## Task item
From the first line of the records down to the one that holds "Given: Click inside the Comment text area", transcribe each line exactly and add nothing.

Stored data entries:
BEGIN

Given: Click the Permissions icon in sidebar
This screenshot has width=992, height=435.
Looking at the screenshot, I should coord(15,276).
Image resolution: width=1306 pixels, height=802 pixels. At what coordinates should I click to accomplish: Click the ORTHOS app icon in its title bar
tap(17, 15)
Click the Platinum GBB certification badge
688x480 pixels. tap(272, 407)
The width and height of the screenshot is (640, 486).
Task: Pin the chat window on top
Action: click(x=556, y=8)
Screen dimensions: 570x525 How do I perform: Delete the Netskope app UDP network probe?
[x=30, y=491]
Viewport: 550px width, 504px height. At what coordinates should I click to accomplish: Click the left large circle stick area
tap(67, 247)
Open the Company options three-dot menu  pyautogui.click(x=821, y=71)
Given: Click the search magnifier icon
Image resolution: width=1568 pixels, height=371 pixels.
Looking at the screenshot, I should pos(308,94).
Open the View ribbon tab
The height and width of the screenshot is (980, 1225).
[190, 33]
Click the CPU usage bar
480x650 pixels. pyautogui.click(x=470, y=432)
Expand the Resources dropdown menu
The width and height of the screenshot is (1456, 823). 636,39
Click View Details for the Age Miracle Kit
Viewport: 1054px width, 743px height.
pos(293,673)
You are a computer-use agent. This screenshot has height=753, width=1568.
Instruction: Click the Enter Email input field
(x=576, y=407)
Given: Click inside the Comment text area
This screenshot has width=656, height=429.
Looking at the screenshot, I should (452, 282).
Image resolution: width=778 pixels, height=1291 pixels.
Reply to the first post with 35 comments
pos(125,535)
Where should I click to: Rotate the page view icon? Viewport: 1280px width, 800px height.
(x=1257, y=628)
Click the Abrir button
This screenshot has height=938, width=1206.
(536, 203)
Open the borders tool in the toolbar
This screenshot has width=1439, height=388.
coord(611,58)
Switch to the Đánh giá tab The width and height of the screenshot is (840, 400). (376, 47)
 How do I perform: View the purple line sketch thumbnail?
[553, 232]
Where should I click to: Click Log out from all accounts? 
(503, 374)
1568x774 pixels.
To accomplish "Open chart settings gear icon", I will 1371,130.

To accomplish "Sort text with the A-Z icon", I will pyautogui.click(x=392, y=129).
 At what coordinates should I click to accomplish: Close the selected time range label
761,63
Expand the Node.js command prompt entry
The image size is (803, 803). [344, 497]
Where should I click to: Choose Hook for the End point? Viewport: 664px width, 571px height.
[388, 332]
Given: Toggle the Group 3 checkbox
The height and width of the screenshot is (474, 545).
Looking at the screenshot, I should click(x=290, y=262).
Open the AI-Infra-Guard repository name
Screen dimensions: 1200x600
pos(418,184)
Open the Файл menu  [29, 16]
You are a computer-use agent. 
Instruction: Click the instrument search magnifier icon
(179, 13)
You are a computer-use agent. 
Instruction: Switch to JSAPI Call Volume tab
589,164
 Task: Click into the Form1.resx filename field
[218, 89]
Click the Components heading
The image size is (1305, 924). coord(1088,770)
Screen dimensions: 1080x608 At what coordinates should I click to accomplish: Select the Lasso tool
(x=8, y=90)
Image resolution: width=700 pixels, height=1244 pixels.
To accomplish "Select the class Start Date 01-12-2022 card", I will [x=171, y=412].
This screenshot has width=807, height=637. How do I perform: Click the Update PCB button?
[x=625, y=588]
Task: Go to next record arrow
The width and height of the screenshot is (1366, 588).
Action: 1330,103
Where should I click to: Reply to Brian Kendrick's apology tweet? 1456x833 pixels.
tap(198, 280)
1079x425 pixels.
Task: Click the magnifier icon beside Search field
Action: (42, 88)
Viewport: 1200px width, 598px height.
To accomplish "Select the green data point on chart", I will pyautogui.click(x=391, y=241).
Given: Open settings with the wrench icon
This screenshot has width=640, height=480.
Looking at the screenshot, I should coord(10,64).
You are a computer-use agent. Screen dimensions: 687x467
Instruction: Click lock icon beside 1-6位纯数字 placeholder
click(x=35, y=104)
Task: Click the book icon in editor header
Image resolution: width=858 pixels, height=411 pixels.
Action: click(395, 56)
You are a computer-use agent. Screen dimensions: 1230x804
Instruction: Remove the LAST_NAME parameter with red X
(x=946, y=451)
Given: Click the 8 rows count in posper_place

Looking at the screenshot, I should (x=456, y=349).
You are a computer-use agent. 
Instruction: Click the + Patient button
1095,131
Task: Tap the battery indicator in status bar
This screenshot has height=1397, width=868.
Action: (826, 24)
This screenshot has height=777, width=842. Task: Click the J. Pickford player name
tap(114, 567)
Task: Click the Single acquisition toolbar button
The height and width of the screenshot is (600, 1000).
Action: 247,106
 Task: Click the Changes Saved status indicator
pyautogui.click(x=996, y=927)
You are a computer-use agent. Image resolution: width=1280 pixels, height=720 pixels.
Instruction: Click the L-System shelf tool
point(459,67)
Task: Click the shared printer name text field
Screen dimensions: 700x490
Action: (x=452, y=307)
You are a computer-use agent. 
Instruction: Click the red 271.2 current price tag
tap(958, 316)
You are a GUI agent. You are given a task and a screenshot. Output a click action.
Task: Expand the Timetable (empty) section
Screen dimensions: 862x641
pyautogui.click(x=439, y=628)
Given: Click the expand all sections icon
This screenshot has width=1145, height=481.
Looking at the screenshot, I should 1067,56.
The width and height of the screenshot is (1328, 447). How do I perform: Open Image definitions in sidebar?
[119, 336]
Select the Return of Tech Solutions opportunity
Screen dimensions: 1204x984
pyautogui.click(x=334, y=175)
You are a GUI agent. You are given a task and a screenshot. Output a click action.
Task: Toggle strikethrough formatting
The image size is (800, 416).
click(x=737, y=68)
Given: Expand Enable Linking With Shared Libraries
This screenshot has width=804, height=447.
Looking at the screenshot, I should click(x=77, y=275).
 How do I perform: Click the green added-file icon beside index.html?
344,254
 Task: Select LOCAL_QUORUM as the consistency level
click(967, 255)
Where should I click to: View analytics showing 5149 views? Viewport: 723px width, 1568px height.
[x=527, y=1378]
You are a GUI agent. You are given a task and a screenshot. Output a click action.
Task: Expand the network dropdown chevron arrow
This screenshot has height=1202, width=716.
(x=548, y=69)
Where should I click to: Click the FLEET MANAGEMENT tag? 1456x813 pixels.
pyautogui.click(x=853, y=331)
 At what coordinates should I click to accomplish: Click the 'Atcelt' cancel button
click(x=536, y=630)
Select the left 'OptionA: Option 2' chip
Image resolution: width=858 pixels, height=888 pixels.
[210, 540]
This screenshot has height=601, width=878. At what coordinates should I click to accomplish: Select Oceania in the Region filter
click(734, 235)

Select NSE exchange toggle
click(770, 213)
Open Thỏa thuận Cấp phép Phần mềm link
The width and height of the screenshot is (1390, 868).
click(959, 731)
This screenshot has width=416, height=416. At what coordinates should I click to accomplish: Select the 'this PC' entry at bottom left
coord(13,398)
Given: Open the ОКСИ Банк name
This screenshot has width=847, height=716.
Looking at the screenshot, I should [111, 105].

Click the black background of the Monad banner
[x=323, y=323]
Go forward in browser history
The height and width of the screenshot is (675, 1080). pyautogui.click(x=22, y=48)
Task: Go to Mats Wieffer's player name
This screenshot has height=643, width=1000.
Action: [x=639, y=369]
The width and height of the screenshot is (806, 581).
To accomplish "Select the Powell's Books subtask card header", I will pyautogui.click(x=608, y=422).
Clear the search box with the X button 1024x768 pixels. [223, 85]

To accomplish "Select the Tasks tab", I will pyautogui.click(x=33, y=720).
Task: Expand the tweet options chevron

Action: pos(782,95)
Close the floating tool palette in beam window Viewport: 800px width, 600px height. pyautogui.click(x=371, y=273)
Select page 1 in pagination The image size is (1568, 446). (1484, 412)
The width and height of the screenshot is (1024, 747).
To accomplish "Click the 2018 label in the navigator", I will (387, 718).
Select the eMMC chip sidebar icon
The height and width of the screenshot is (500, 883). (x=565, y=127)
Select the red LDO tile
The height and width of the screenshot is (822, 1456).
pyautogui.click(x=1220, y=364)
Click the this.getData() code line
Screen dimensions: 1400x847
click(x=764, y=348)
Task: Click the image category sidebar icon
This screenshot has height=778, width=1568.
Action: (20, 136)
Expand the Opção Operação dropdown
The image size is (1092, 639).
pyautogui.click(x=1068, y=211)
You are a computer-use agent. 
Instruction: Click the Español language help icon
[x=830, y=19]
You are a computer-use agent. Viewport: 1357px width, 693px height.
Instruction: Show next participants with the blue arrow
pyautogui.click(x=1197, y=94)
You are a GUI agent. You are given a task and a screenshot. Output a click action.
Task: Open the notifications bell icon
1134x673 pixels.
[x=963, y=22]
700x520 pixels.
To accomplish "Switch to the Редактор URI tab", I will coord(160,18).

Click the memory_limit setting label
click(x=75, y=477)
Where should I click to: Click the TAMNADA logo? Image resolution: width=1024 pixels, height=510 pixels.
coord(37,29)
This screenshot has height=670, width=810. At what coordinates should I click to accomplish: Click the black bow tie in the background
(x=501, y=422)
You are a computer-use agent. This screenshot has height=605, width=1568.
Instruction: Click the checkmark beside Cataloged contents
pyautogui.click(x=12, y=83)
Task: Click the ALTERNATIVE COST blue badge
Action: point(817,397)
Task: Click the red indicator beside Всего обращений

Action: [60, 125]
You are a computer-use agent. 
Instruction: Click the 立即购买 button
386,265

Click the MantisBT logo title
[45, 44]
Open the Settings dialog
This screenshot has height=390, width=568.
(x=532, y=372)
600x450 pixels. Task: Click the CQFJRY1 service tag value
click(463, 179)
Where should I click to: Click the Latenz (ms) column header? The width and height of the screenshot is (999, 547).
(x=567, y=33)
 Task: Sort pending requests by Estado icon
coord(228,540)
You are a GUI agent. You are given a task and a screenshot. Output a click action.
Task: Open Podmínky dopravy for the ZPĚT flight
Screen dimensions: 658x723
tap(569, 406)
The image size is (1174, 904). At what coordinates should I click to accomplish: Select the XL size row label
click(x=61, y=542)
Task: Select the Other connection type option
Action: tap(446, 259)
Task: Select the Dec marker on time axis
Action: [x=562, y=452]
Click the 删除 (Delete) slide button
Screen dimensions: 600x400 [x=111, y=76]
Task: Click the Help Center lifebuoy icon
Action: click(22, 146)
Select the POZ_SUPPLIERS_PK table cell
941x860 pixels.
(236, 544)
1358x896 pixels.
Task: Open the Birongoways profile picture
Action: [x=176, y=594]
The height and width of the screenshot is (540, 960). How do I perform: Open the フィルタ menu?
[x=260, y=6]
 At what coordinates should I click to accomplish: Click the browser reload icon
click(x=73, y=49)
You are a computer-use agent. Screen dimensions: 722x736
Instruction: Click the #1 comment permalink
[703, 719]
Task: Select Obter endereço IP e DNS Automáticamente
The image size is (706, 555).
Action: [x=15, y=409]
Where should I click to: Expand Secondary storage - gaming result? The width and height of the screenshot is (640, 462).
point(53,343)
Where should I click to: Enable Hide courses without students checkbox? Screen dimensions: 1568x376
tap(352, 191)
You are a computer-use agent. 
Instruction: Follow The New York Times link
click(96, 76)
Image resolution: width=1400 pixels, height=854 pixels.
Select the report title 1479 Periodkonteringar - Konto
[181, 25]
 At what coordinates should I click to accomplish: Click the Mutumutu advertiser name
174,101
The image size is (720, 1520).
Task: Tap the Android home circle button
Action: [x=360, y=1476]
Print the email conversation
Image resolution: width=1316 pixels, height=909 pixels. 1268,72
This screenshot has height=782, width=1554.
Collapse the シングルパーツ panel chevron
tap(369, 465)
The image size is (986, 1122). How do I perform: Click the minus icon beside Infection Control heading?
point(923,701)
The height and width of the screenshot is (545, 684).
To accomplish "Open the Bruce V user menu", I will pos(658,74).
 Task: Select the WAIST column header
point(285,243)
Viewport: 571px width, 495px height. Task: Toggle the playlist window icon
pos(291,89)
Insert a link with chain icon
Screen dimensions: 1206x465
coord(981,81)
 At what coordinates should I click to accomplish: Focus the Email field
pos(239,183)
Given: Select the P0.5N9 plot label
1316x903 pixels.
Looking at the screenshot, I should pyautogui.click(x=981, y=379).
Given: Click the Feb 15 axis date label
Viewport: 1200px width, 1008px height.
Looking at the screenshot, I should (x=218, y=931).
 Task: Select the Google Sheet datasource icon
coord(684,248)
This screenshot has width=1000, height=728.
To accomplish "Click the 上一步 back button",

END

## Answer space
Given: Click the Permissions icon in sidebar
This screenshot has width=992, height=435.
Looking at the screenshot, I should coord(15,276).
Image resolution: width=1306 pixels, height=802 pixels. At what coordinates should I click to accomplish: Click the ORTHOS app icon in its title bar
tap(17, 15)
Click the Platinum GBB certification badge
688x480 pixels. tap(272, 407)
The width and height of the screenshot is (640, 486).
Task: Pin the chat window on top
Action: click(x=556, y=8)
Screen dimensions: 570x525 How do I perform: Delete the Netskope app UDP network probe?
[x=30, y=491]
Viewport: 550px width, 504px height. At what coordinates should I click to accomplish: Click the left large circle stick area
tap(67, 247)
Open the Company options three-dot menu  pyautogui.click(x=821, y=71)
Given: Click the search magnifier icon
Image resolution: width=1568 pixels, height=371 pixels.
Looking at the screenshot, I should pos(308,94).
Open the View ribbon tab
The height and width of the screenshot is (980, 1225).
[190, 33]
Click the CPU usage bar
480x650 pixels. pyautogui.click(x=470, y=432)
Expand the Resources dropdown menu
The width and height of the screenshot is (1456, 823). 636,39
Click View Details for the Age Miracle Kit
Viewport: 1054px width, 743px height.
pos(293,673)
You are a computer-use agent. This screenshot has height=753, width=1568.
Instruction: Click the Enter Email input field
(x=576, y=407)
Given: Click inside the Comment text area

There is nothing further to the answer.